Thousands Brave Icy Waters for Vancouver's 106th Polar Bear Swim
Vancouver's 106th Polar Bear Swim Draws Thousands

Thousands of brave souls rang in the New Year with a heart-pounding, bone-chilling tradition on Thursday, taking the plunge into the icy waters of English Bay for the 106th annual Vancouver Polar Bear Swim. The event, one of the city's most beloved and enduring rituals, saw participants of all ages dash into the Pacific Ocean on January 1, 2026, seeking fresh starts, a dose of invigorating health, or simply a connection to a century of local history.

A Veteran's Unbroken Streak

Among the shivering masses was Terry Saik, 60, a man for whom the swim has become a defining annual rite. Saik has not missed a single Polar Bear Swim in 46 years, a commitment he proudly displays through a collection of commemorative buttons from each year. "It started with a drunken, stupid bet," Saik admitted, noting he doesn't recommend that origin story today. "Things were different back then."

He recalls a much simpler event in the early days—no warming tents, merchandise tables, food trucks, or DJs. "Back then it was just you and the water," he said.

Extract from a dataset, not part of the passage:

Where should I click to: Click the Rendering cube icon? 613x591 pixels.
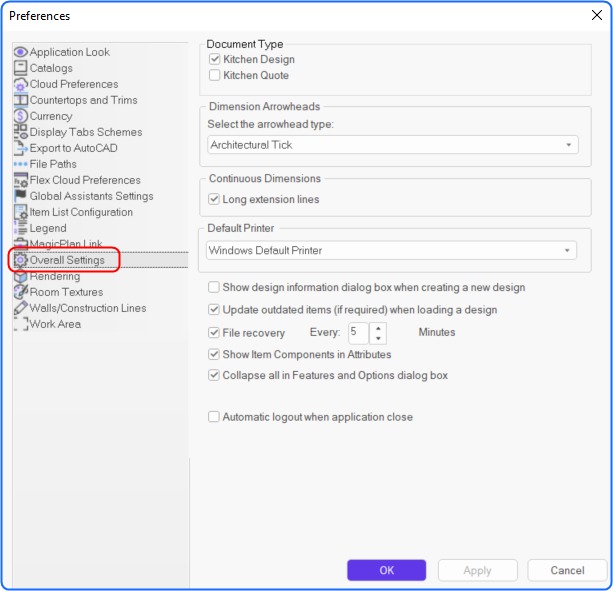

Now, the ritual is an inseparable part of his identity. "It's better than Halloween, better than Christmas. It's the highlight of my year," Saik explained.

Evolution of a Century-Old Tradition

The swim was founded in 1920 by Peter Pantages, a young immigrant from Andros, Greece, who dared friends to join him for a bracing dip. Originally, swimmers would change in the basement of the Sylvia Hotel, dash across the street for the plunge, and then regroup at Pantages' Peter Pan Cafe on Granville Street for hot toddies and prizes like a 5 lb ham or a case of rum.

While Pantages died in 1971, his quirky challenge blossomed into a major civic event. Early photographs show more spectators than participants, but today, up to 2,500 people register officially each year, with total participation numbers being much higher as the swim is open to all. Participants can earn a certificate and the coveted commemorative button.

The Culture and Camaraderie of the Plunge

Saik is a card-carrying member of the informal Polar Bear Veterans' club, which requires at least 20 dips. The veterans' uniform is a mix of wacky hats, clown noses, and rows of buttons. Saik's own collection is now complete, though he once lost the buttons from his first three years after a celebratory visit to the Sylvia Hotel. "I got them all back by searching Value Villages," he said with pride. "Now I'm whole again."

His approach has matured with time. He has long since "cooled it on the drinking," wears protective water booties, and for health reasons, only wades in up to his belly to avoid the risks of full cold-water shock.

The event at English Bay continues to be a vibrant, community-focused spectacle, drawing families, groups of friends, and international visitors alike, all united by the shared, shuddering thrill of welcoming the New Year in Vancouver's most refreshing way possible.